An Ideal (yet real) Relationship


            In literature, it is so often difficult to find a balance between the ideal and the real. The division might also be described as the balance between classic storytelling and contemporary storytelling. Contemporary books, often more realistic, can tend to be so close to life that they are boring or are too base and graphic to make an enjoyable read. Inversely, the older style which embraced more idealism can seem too predictable or be resolved so perfectly that it cannot be taken seriously. I find that this balance is especially hard to achieve when it comes to stories centered around love relationships. However, I discovered the perfect blend of classic and contemporary in Charlotte Bronte’s The Professor. The professor is William Crimsworth, a gentleman cut off from his relations and means of support in England, who becomes a teacher in Belgium to earn his living. Frances Henri, whose only relation is her sickly aunt, teaches lace mending at the same school, but becomes William’s student in a desire to improve her English and broaden her opportunities. The plot is very simple and takes no unexpected twists, but the relationship between William Crimsworth and Frances Henri is beautifully done.

            Their relationship seems to embrace all of the good concepts of both historic courtships and modern engagements. They are realistic about each other’s shortcomings, yet charmingly choose to focus on one another’s best points. For example, William acknowledges that his fiancé is not the greatest of beauties, yet he is attracted to “the graces of her person” still and enjoys her beauty. In fact, at one point, he cannot contain himself and pulls her into his lap to first declare his love. He does, however, exercise control in waiting until she has confessed her own love and promised to marry him before he asks if he can kiss her. In fact, he frequently begs kisses from her even after their marriage. Aside from this physical attraction, he is an intellectual sort and makes clear that Frances’ mind is not only what first attracted him to her, but also the bond that holds him to her the strongest. This sweet holistic blend of loving both mind and body of a sweetheart is another characteristic I rarely find. Many old books treat true love as an ethereal, intellectual substance which shuns the carnal desires of flesh and is content with a mere look or spoken word from a lover. On the flip side, many new books focus on the physical, sexual drive that unites a couple’s bodies while minimizing the meeting of minds.

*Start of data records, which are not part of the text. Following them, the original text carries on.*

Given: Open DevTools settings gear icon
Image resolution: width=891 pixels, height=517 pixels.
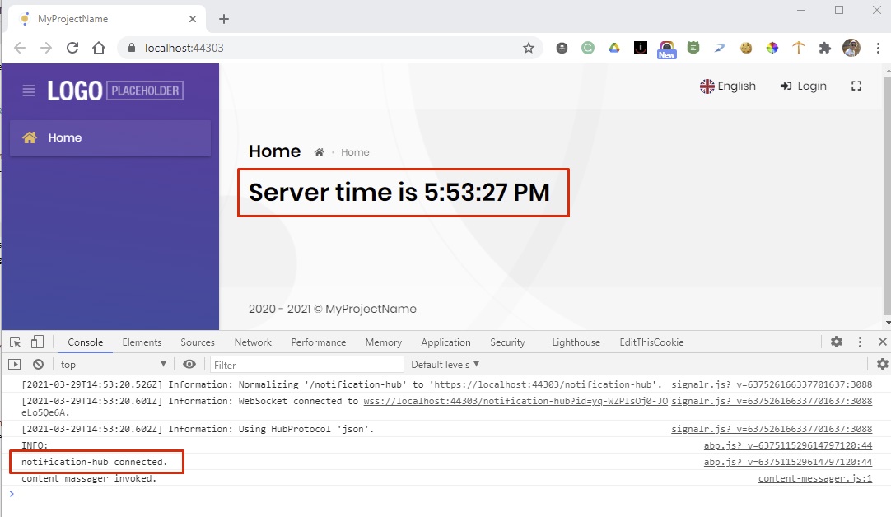Looking at the screenshot, I should 837,342.
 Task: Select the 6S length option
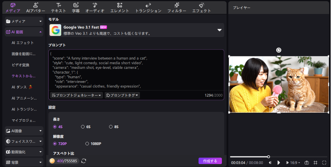tap(83, 127)
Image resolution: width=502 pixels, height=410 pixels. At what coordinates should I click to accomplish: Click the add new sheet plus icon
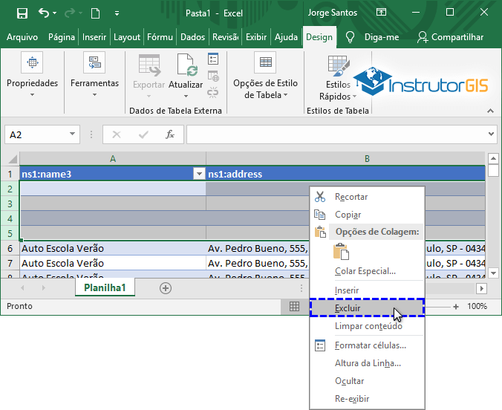pyautogui.click(x=166, y=288)
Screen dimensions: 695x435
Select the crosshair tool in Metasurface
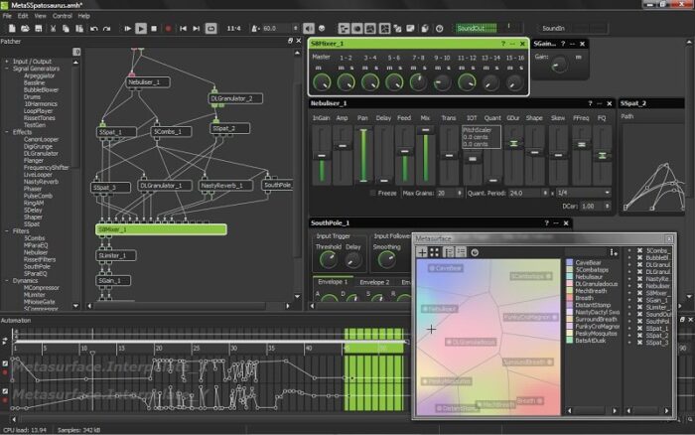coord(422,252)
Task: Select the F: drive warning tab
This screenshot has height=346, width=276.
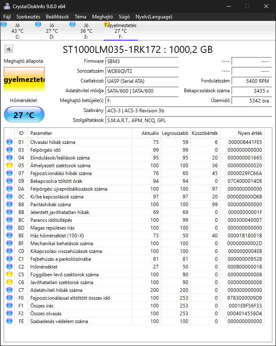Action: 120,31
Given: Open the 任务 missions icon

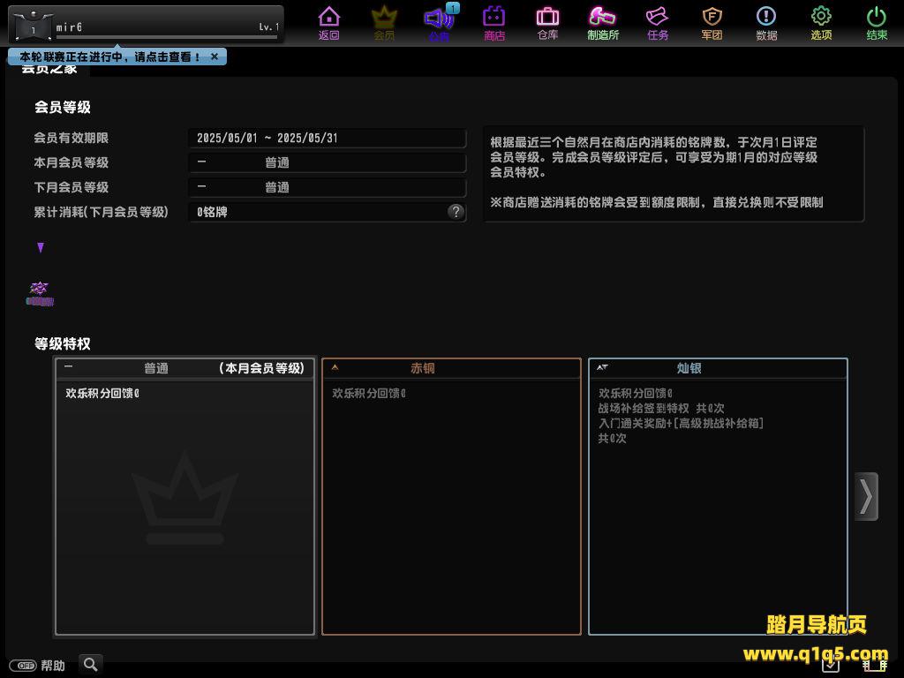Looking at the screenshot, I should [x=658, y=22].
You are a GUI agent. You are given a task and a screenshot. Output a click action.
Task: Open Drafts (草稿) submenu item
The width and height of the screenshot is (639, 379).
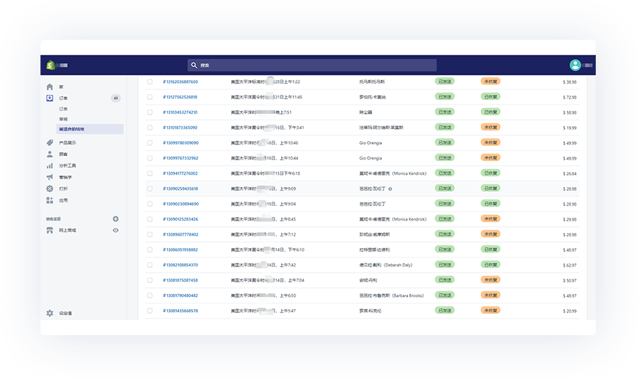[63, 119]
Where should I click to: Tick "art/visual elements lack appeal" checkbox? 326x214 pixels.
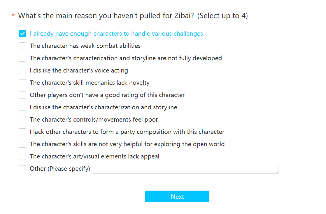(22, 156)
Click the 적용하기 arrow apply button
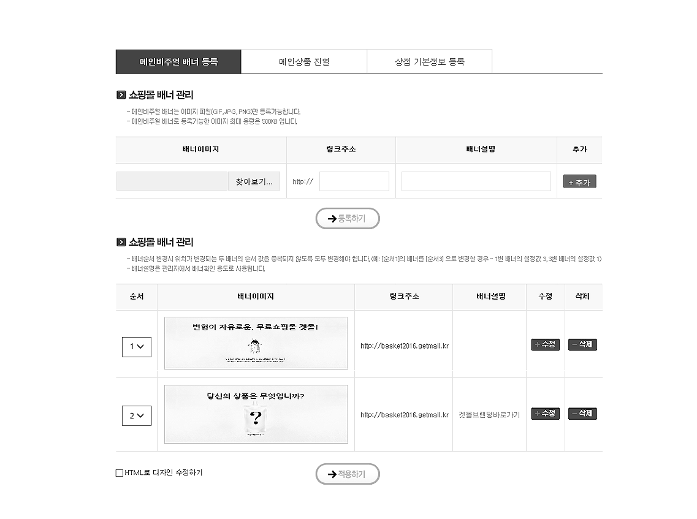This screenshot has height=519, width=697. [348, 474]
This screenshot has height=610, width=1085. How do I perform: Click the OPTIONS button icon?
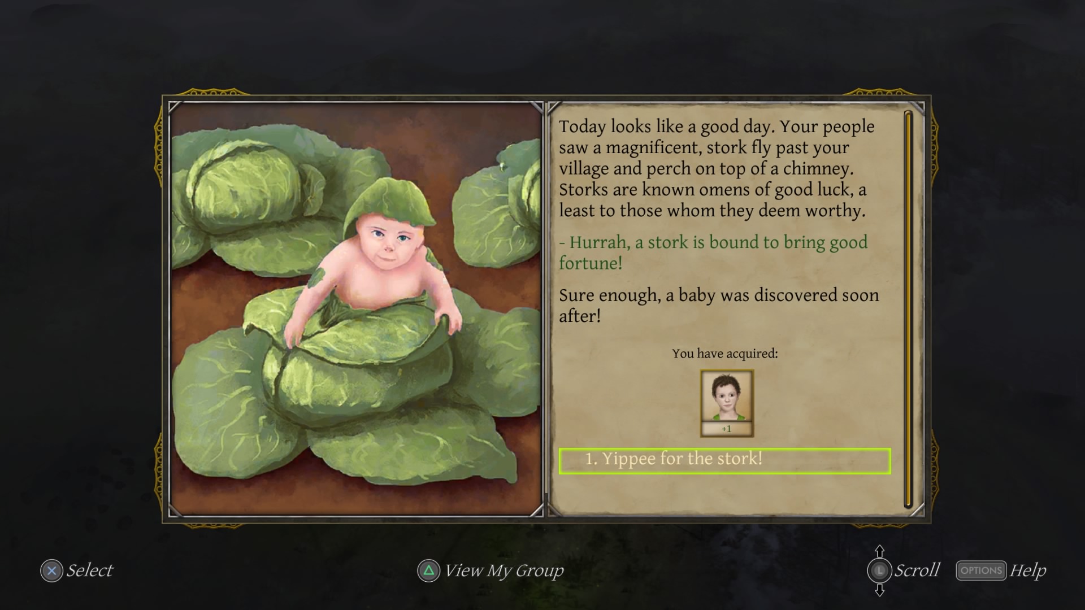[981, 570]
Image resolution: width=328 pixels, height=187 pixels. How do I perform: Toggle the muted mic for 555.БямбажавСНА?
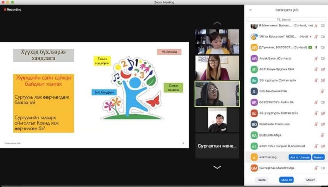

The couple also commands my admiration because they can communicate without trying to dominate each other. Each desires to yield to the other and so they work through situations together.  One important discussion they have is if Frances should continue her new position as teacher in an English school after they are married. Frances expresses a very modern opinion of desiring to be working and making profit even though they could be supported on just William’s salary. William, on the other hand, speaks of how precious the idea is to him of “becoming the providence of what he loves- feeding and clothing it, as God does the lilies of the field” and requests of her that he be allowed to give her rest from the hard work she has been doing to support herself. In a more modern or feministic story, Frances would have asserted herself and William would have been humbled. Instead, Frances acknowledges his superiority and gently persuades him that people who work together, even suffer together, esteem each other more highly than those who only interact for the purpose of pleasure or comfort. And so William yields for the sake of her happiness and agrees with her that she should continue working.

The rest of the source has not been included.